§ Written instruction
Identify every line in the records below that contains the string "coordinates", and copy each of those lines. Case counts.

§ Data lines

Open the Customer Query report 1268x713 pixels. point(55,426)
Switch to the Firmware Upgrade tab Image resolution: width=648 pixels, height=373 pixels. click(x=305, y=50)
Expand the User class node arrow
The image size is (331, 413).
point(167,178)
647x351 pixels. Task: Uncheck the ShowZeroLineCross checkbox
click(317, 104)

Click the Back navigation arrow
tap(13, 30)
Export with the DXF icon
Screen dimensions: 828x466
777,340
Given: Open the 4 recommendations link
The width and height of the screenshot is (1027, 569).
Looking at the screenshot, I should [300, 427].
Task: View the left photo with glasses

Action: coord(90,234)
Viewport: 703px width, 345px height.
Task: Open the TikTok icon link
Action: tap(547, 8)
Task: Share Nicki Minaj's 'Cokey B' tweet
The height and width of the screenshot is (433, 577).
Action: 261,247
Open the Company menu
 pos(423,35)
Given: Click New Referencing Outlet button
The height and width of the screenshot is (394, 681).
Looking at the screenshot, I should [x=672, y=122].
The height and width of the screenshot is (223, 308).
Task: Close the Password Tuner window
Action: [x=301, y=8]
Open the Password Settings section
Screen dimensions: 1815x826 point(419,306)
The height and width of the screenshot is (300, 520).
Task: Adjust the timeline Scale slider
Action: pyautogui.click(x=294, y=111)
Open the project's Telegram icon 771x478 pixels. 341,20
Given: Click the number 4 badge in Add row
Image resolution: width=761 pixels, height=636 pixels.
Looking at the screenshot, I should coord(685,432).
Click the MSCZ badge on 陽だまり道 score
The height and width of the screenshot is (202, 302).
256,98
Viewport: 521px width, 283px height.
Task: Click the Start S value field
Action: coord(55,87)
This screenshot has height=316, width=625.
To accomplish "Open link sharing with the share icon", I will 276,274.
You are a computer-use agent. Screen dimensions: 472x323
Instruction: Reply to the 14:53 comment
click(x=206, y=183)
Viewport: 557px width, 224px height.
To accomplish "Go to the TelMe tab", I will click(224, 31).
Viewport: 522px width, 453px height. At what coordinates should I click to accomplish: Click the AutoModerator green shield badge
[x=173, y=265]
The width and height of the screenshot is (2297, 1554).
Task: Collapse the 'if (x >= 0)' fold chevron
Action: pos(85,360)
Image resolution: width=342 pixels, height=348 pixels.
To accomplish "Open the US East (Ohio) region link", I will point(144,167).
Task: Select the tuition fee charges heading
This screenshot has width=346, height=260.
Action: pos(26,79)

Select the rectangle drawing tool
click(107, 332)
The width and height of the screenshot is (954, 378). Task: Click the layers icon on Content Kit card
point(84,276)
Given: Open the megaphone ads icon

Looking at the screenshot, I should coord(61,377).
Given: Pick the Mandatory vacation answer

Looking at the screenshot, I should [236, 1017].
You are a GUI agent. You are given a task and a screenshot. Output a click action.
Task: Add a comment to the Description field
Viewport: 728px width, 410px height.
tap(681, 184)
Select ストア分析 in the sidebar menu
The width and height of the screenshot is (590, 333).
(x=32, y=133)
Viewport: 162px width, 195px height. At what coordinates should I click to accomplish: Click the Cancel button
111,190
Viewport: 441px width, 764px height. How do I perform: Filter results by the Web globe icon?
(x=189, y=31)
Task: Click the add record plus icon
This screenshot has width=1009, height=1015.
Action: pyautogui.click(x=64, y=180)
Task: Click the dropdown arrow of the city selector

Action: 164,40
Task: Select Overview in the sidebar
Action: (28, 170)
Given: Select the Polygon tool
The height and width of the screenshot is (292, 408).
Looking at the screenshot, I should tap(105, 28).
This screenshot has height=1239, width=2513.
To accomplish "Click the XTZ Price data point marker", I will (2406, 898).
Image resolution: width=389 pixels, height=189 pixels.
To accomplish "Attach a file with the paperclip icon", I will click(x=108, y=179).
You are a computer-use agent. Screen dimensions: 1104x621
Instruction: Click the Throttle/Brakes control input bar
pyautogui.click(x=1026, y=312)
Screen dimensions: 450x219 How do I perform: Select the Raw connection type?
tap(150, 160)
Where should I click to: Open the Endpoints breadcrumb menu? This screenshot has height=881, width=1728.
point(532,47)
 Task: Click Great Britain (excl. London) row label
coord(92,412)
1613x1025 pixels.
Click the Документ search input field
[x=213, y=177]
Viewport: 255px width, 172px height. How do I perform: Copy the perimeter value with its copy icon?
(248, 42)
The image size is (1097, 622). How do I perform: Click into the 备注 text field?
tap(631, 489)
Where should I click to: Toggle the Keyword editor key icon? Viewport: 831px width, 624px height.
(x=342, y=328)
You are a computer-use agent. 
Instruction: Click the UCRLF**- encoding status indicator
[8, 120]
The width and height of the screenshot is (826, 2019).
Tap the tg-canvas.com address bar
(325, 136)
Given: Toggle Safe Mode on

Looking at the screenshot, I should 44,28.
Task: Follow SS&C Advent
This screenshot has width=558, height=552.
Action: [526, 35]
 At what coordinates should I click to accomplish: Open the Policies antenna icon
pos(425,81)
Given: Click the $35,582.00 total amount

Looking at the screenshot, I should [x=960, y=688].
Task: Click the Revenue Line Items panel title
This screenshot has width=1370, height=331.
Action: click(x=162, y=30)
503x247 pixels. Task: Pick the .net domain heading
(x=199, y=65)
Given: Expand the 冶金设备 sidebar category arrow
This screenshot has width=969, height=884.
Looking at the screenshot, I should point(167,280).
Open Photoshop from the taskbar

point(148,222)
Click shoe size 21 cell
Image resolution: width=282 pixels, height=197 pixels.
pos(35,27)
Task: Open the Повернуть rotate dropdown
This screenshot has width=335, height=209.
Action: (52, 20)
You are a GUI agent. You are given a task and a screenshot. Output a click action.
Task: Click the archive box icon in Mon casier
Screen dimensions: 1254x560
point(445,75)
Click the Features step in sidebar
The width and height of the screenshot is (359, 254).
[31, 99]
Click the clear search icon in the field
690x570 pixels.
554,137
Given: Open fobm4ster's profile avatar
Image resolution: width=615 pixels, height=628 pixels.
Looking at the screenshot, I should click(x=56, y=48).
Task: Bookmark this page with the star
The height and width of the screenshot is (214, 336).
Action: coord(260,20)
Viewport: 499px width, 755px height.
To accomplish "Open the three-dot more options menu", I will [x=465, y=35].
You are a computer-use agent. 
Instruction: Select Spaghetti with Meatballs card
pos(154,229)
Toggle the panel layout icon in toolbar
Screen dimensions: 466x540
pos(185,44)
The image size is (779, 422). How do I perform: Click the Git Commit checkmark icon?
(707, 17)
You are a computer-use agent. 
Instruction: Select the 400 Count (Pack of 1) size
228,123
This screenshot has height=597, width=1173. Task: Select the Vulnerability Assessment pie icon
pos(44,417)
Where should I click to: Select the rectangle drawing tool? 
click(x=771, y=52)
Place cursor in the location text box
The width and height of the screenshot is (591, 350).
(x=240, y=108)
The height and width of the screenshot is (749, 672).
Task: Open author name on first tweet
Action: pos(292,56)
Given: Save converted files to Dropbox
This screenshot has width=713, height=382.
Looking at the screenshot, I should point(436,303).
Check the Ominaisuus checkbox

§ Solution to this task
Viewport: 522px width, 453px height. At what coordinates should I click to accomplish: Click the AutoModerator green shield badge
Viewport: 162px width, 195px height. At what coordinates should I click to accomplish: Click the Cancel button
 At what coordinates should I click to accomplish: Open the Policies antenna icon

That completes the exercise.